Requests |
(A) According to the AES encryption post, how is each chunk treated in the Python implementation?
(B) Retype part of the AES encryption post. Begin at the words "Very simple, I" and stop after "we discussed above.)".

Selected passage |
AES Encryption 2 - Python - Chaotic Chronicles

Now that we know the basics on AES, it's time to implement the concepts in python. By the end of this, we should be able to take in any arbitrary file as input along with a key and return an encrypted file which should be able to decrypted back to the original.

This is part 2 of the series. Read [part 1 here]({% link Programming/_posts/2023-09-02-AES Encryption 1 - Concepts.md %}).

The full code is available on github.

Python Implementation

Very simple, I used numpy instead of python arrays in the hope that it'll be fast (but fast is relative). Basically the AES algo you read above is for a 16 byte chunk, so let's call it encrypt_chunk for now. (This function is the same as the one we discussed above.)

The base code then becomes:

import numpy as np

# encrypt file
f = file(INPUT_FILE, "rb")
FILE_DATA = f.read()
FILE_SIZE = len(f)
f.close()

PADDING_REQUIRED = FILE_SIZE % 16
for i in range(0, PADDING_REQUIRED):
    FILE_DATA.add_byte_to_end(0)

OUTPUT = []
N_ITER = FILE_DATA.size / 16
for i in range(0, N_ITER):
    chunk = np.array(FILE_DATA[i*16: i*16+1], dtype="uint8").reshape(4, 4)
    ITER_OUT = encrypt_chunk(chunk, KEY)
    for j in range(0, 16):
         OUTPUT.push(ITER_OUT[j])

OUTPUT.add_byte_to_end(PADDING_REQUIRED)

w = open(OUTPUT_FILE, "wb")
w.write(OUTPUT)
w.close()

Note that we treat each chunk as a 4x4 numpy array where each element is a byte (or 8 bits).

Encrypt Chunk

For details on each step, refer to the previous entry in the series.

def encrypt_chunk(input_block, key):
    state = input_block
    round_keys = get_round_keys(key)

Data rows |

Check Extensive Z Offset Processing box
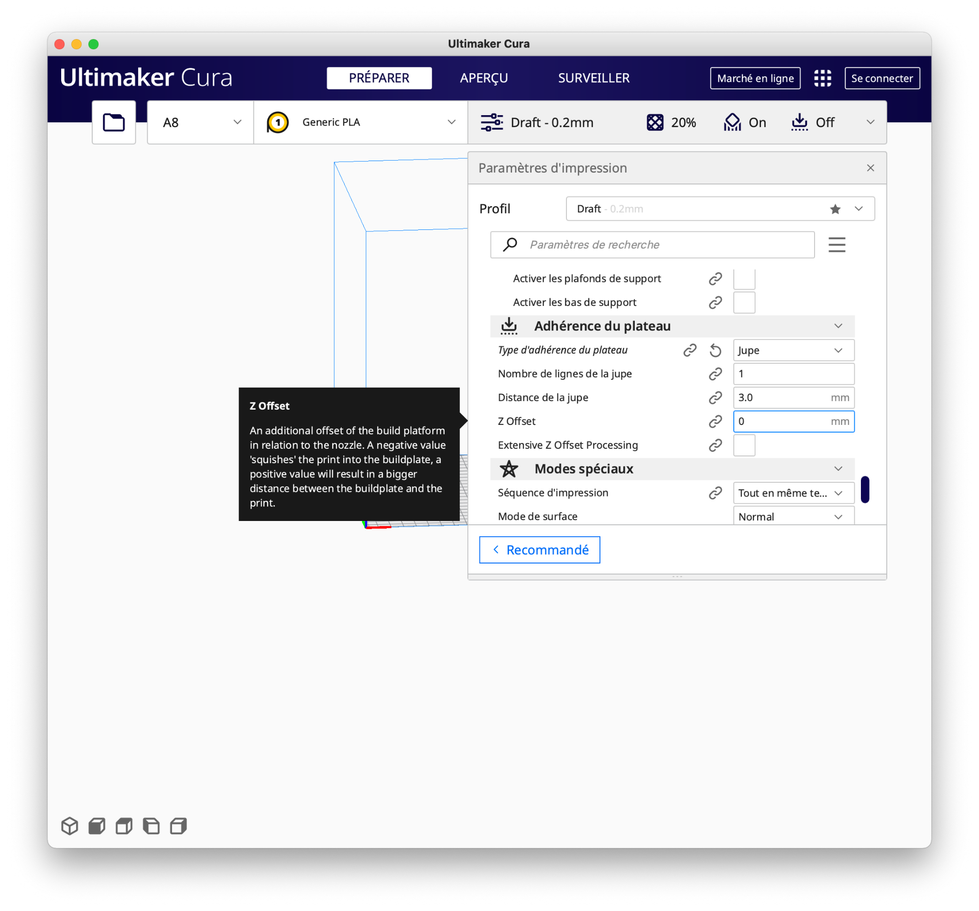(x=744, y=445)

* * *

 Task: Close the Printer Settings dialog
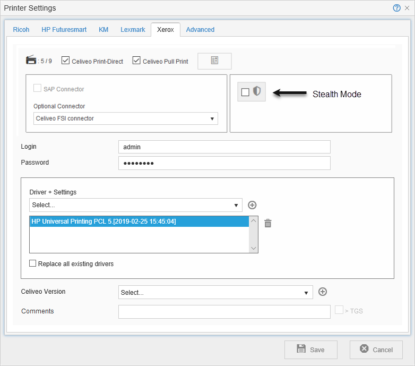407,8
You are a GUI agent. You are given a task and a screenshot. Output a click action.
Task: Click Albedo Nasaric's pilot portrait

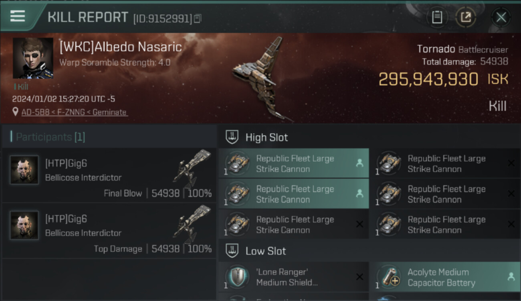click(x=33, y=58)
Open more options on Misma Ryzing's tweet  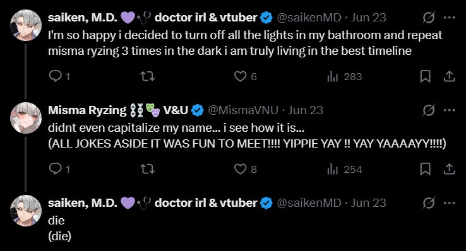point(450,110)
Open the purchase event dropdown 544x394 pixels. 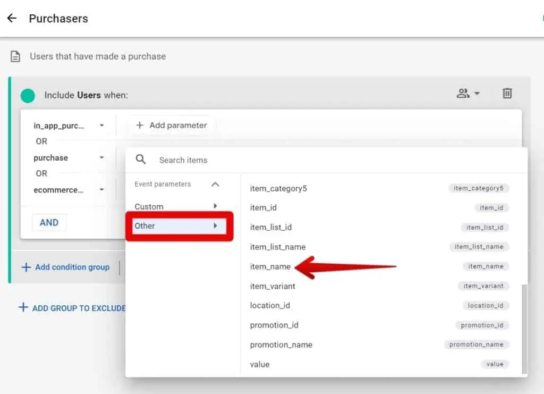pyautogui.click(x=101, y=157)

Answers to the problems |
(A) As a 4x4 numpy array in which each element is a byte (8 bits).

(B)
Very simple, I used numpy instead of python arrays in the hope that it'll be fast (but fast is relative). Basically the AES algo you read above is for a 16 byte chunk, so let's call it encrypt_chunk for now. (This function is the same as the one we discussed above.)